I'm not saying you should never use metaprogramming. Sometimes there is no other (practical) way. But it can be easily abused, often for a little added convenience but a much larger conceptual complexity and additional debugging issues. Why have a well-designed API when you can have a metaprogrammmed mess instead?


Would anyone like to share their experiences avoiding this sort of problem in the context of web frameworks and building the back end for larger web sites/apps?

As an example for discussion, the first time I wrote a Flask-based back-end, I backed myself into a corner almost immediately in the following way.

Firstly, the WSGI file that the web server uses to start the application followed the suggestion in the Flask docs by doing this:

    # webserverseesthis.wsgi
    from yourapplication import app as application
That’s not so bad, but then I started doing application configuration and loading various Flask plug-ins as side effects of that import:

    # yourapplication/__init__.py
    app = Flask("yourapplication")
    
    # Do some general application configuration.
    app.config.from_pyfile("/path/to/configuration/file")

    # Set up some overarching security things that modify application behaviour.
    from flaskext.securityplugin import SecurityPlugin
    sp = SecurityPlugin(app)
This seemed at the time like the obvious place to put such things, but of course, this is really just a variation on the mistake we’re discussing here.

To compound the error, I then used Flask’s decorators to wire up routes from various URLs to the relevant parts of my code. Those decorators work on the application object (sticking with ideas common to many Python web frameworks and avoiding getting into anything more Flask-specific like blueprints) so I was effectively creating circular dependencies from almost everything to that top-level package:

    # yourapplication/pages/home.py
    from yourapplication import app

    @app.route('/')
    def home_page():
        # Render home page
and then from the top-level package onto almost everything so all those decorators could take effect:

    # After setting up the application object in yourapplication/__init__.py
    import yourapplication.pages.home
Now, as long as this kind of code only ever runs as a WSGI application behind a web server, you get away with these dependencies up to a point. In practice, your WSGI set-up imports the top-level application package, which in turn sets up the application object everything is going to depend on and only then imports all the supporting modules/packages, and everything “works”.

However, as soon as you want to write tests or otherwise reuse any of the code in a different context, the entire system is a big bowl of spaghetti with all the usual problems. The moment you import any part of the system to run a unit test on something in it, you get much of the rest of the system as well, complete with the side effects of any imports therein.

This was of course all horribly naïve on general programming principles, but the nature of these frameworks tends to push in this direction, and even Flask’s own documentation features various simple examples that follow a similar approach, so I’ll forgive myself for falling into the trap the first time. I’ve since experimented with various techniques to break the cycles and avoid the side effects on imports, with some success, but frankly I’ve never found a satisfying, general strategy for organising larger code bases built around a web framework.

How is everyone else doing this?


The example on the Flask tutorial with the app at module level is really only viable if you cram everything inside one module, it gets old soon. You should use a factory pattern, like this:

    def app_factory(config):
        app = Flask("yourapplication")
        app.config.from_pyfile(config)
        # ...
        return app
Then whenever you need access to your app object, you use the provided proxy:

    from flask import current_app as app
You can't use it at module level though (because there isn't an application context setup by that time), so this doesn't work:

    @app.route('/')

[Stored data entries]
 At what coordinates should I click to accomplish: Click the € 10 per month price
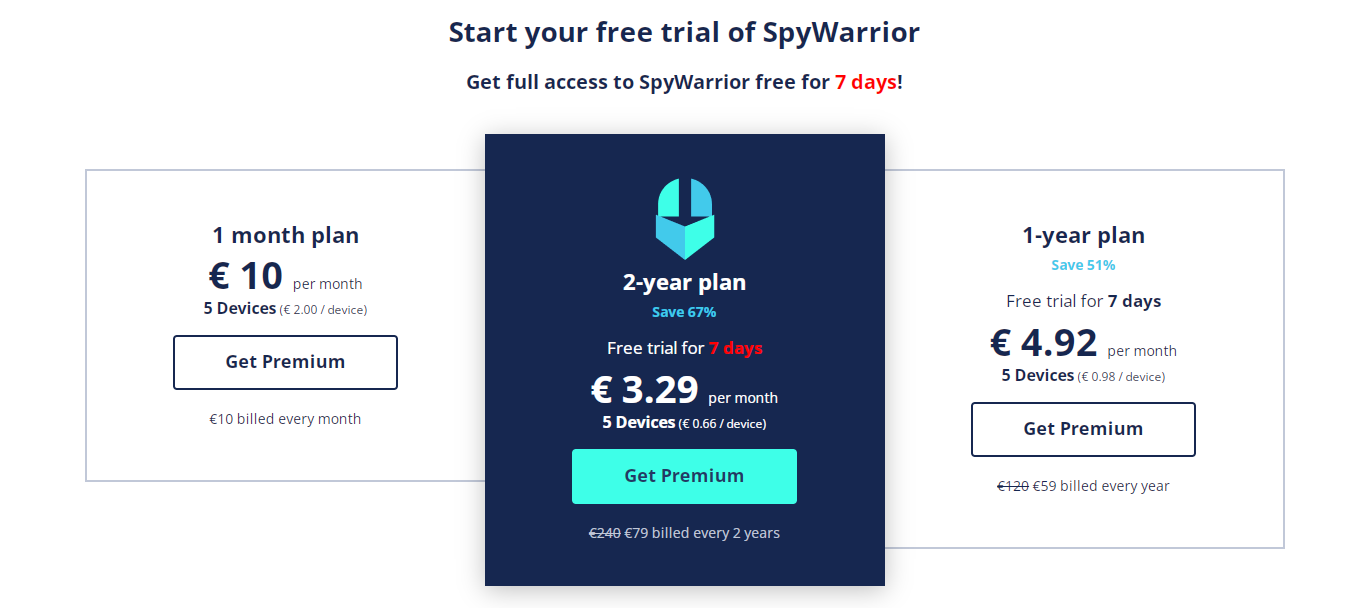tap(285, 276)
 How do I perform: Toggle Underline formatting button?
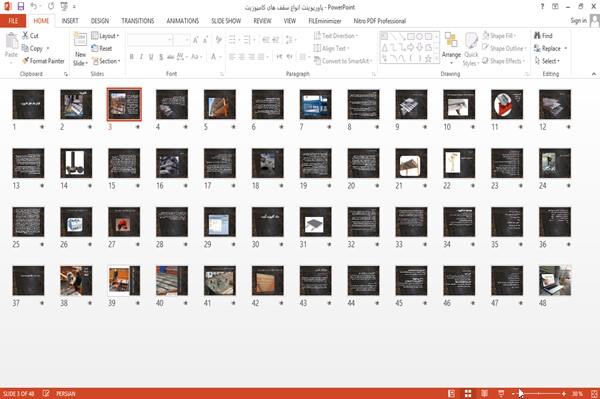click(x=151, y=57)
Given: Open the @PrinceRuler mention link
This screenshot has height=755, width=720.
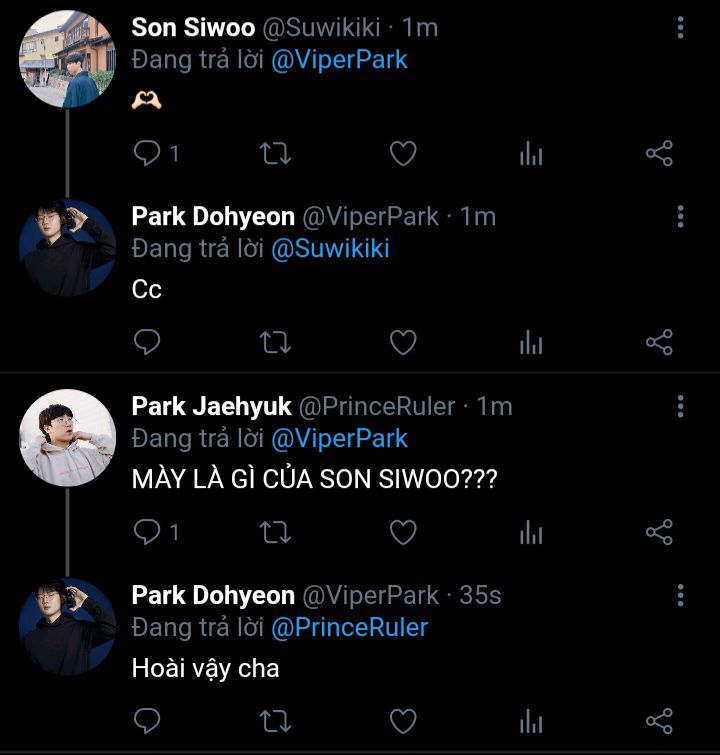Looking at the screenshot, I should tap(350, 627).
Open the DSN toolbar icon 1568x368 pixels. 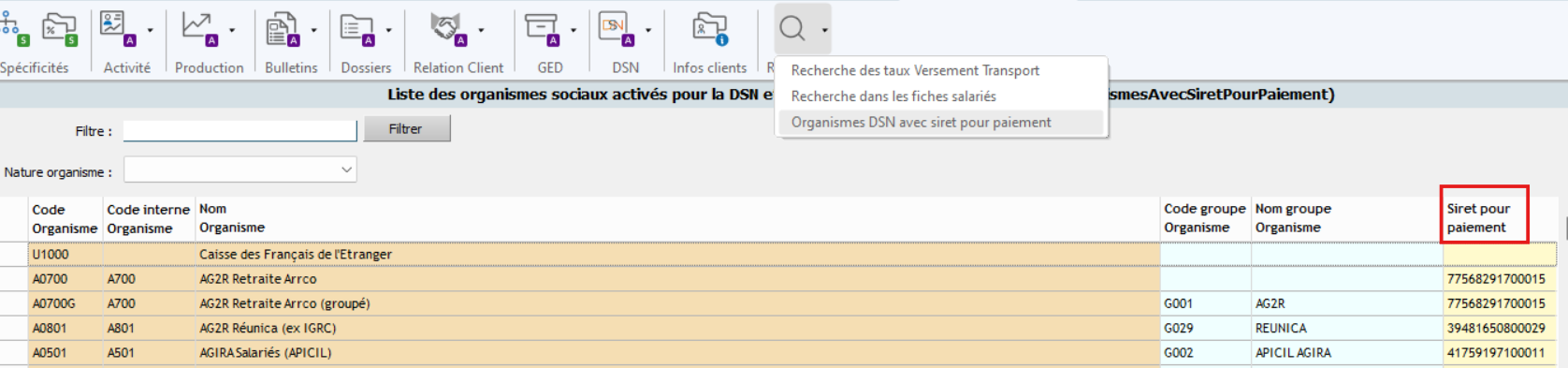(617, 29)
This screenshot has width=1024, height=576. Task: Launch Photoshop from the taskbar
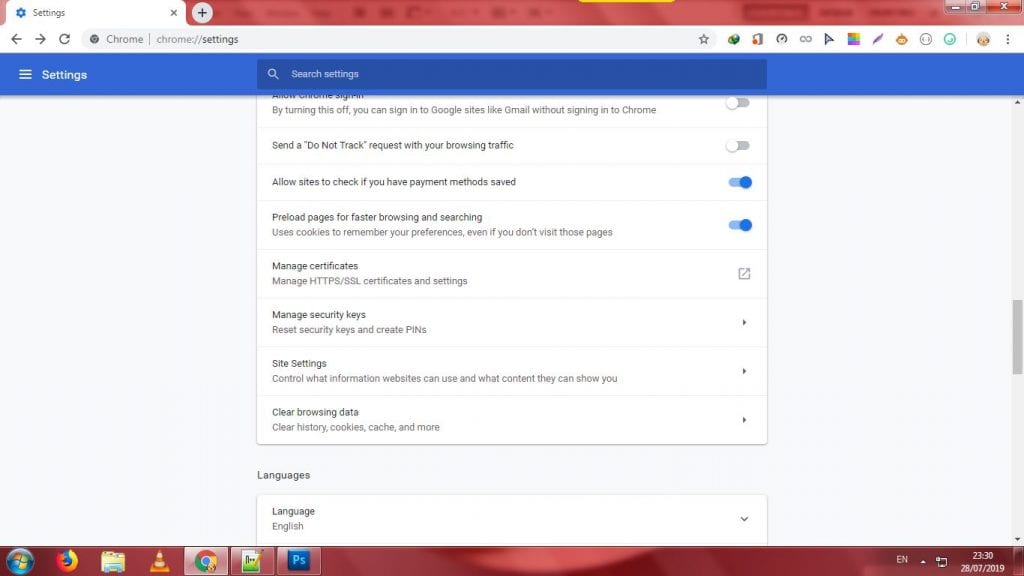click(297, 560)
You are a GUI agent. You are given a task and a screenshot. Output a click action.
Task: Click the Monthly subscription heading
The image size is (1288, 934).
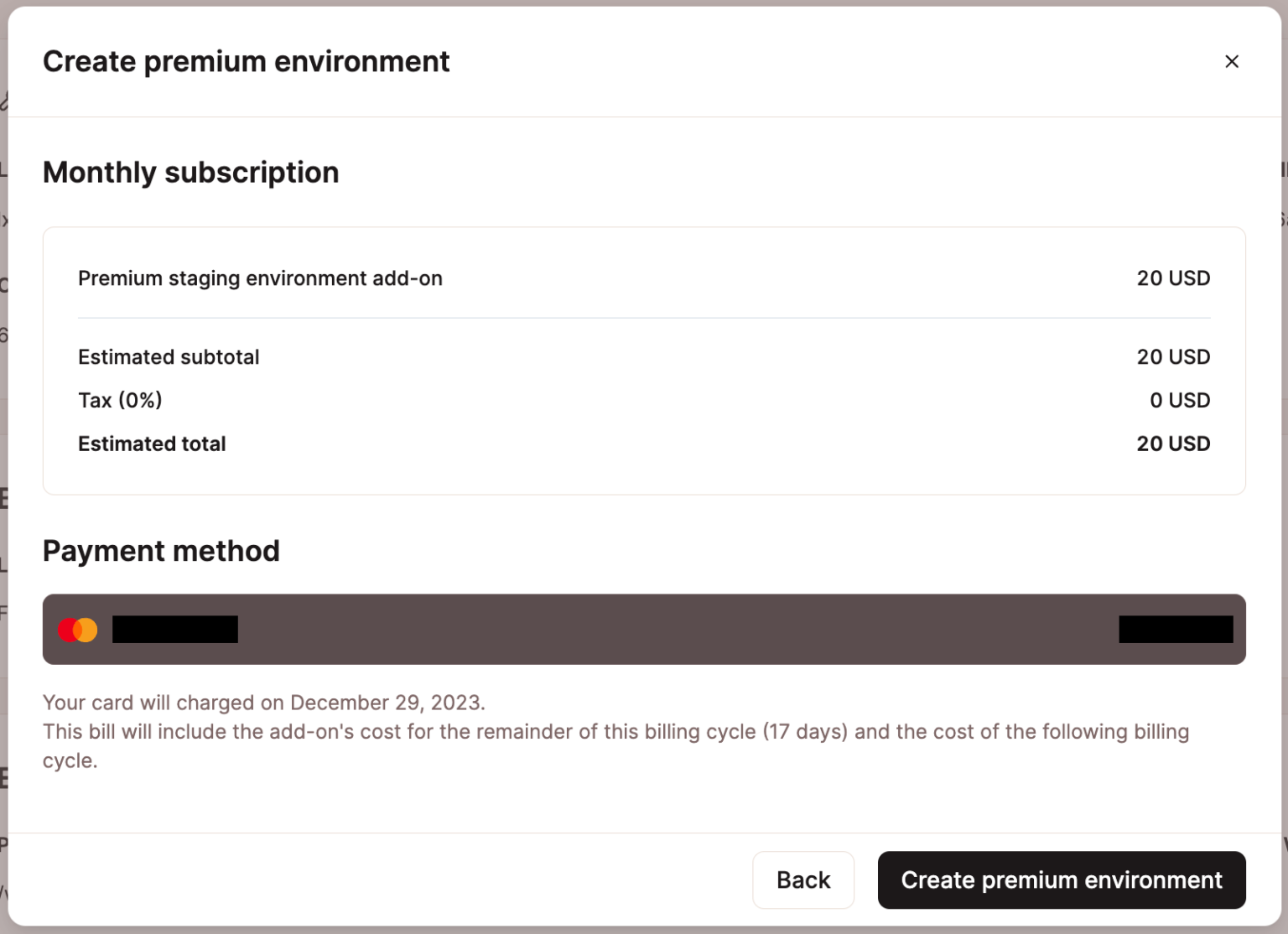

§ TO BE DONE:
**a.** List every import statement that appears in the code snippets of the Flask thread.
**b.** Rewrite the stretch of the entries from the line containing "You are a GUI" through the end of the entries, replacing "Monthly" with "Yearly" and keeping everything else the same. Omit the pictures.

§ SOLUTIONS BELOW:
**a.**
from yourapplication import app as application
from flaskext.securityplugin import SecurityPlugin
from yourapplication import app
import yourapplication.pages.home
from flask import current_app as app

**b.**
You are a GUI agent. You are given a task and a screenshot. Output a click action.
Task: Click the Yearly subscription heading
The image size is (1288, 934).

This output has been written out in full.